Additional costs to purchase a home
Don't be taken by surprise! This page is intended to make you aware, and help you roughly calculate, the additional costs of buying your new home.
Property Inspection. An inspection is a thorough evaluation of the structure, systems and components of a home. The inspection report is usually multi-paged, and comments on the condition of, but not limited to foundations, electrical, plumbing, heating, water heaters, appliances, fireplaces, drainage, roof, walls, floors, attic, crawl spaces, and patios. Costs will vary greatly depending on whether you're buying an apartment, townhouse or house, and will size of the house.
Property Transfer Tax. This tax is payable on the purchase of all real property in BC. The calculation is based on 1% of the purchase price up to $200,000 and 2% of any amount above $200,000. There is an exemption for first time home buyers, please consult your lawyer or notary to see if you qualify.
Legal Fees. A lawyer or notary will cost you approximately $750 for a purchase and a mortgage, add another $450 if you are selling a property at the same time. The legal fees to only register a mortgage are approximately $350. There will also be fees for disbursements, which are any out of pocket expenses incurred by the lawyer or notary, including Land Title searches, filing fees, courier costs, and such. Remember that a notary cannot provide legal advice, such as determining if a Contract of Purchase is legal and binding, and cannot represent you if the seller backs out of the Contract.
Adjustments.
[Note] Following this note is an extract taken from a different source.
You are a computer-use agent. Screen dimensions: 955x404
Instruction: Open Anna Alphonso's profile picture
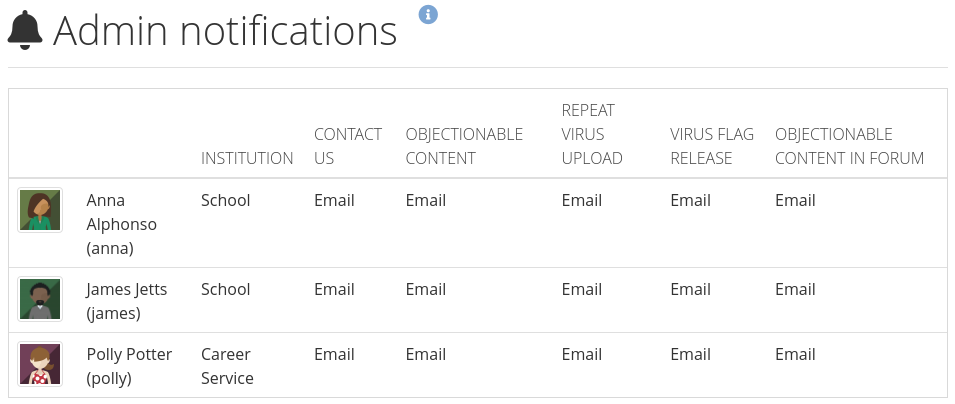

These are pre-paid expenses which your lawyer or notary will pro-rate between the seller and the buyer. For instance, a typical adjustment deals with the property taxes paid to the City or Municipality. The amount paid will be adjusted as of the adjustment date and one party will be required to reimburse the other. If the purchase occurs before taxes are paid to the City the seller gives his share of the years taxes to the buyer. If the sale completes after the taxes are paid to the City the buyer pays his share of the year to the seller. You'll find this on the Statement of Adjustments that you receive from your lawyer or notary.
Survey Certificate. A bank will require a survey to confirm that the house and any outbuildings do not encroach or cross over the property lines. The seller will sometimes have a survey, especially if the seller also had a mortgage on the property, and Wayne will inquire to see if they do. Otherwise, a new survey will cost approximately $270. CMHC requires a survey on all properties insured by a high ratio mortgage. Keep in mind, however, that surveys can be replaced by title insurance and that new surveys are not required on strata properties.
Property Appraisal. Sometimes ordered by your lending institution, the property is evaluated by a professional appraiser to determine the market value of the property. This is done to ensure that the lending institution is not over lending on the property and to protect the borrower from over-paying. Generally, a standard residential appraisal will cost approximately $200.
Form F Certificate. This is required only when a strata property or condominium is purchased. The certificate is issued by the Strata Corporation in order to confirm that the previous owner does not owe the Strata Corporation any money. This certificate will range in price but is approximately $75.
Insurance Binder. This is a requirement by the bank to ensure that the borrower has arranged sufficient insurance to cover any losses that may be incurred on the purchase. Proof of coverage by way of an insurance binder supplied by the insurance agent is necessary and usually costs $35 (this is not applicable for a strata property).
This lists only the major items. This information is being provided to assist in the planning of a home purchase. It is not intended to be legal advice and the information set out may not be applicable in all cases. In some situations, a purchaser may be required to pay for other additional expenses such as a second mortgage, an assignment of rents, power of attorney, or independent legal advice.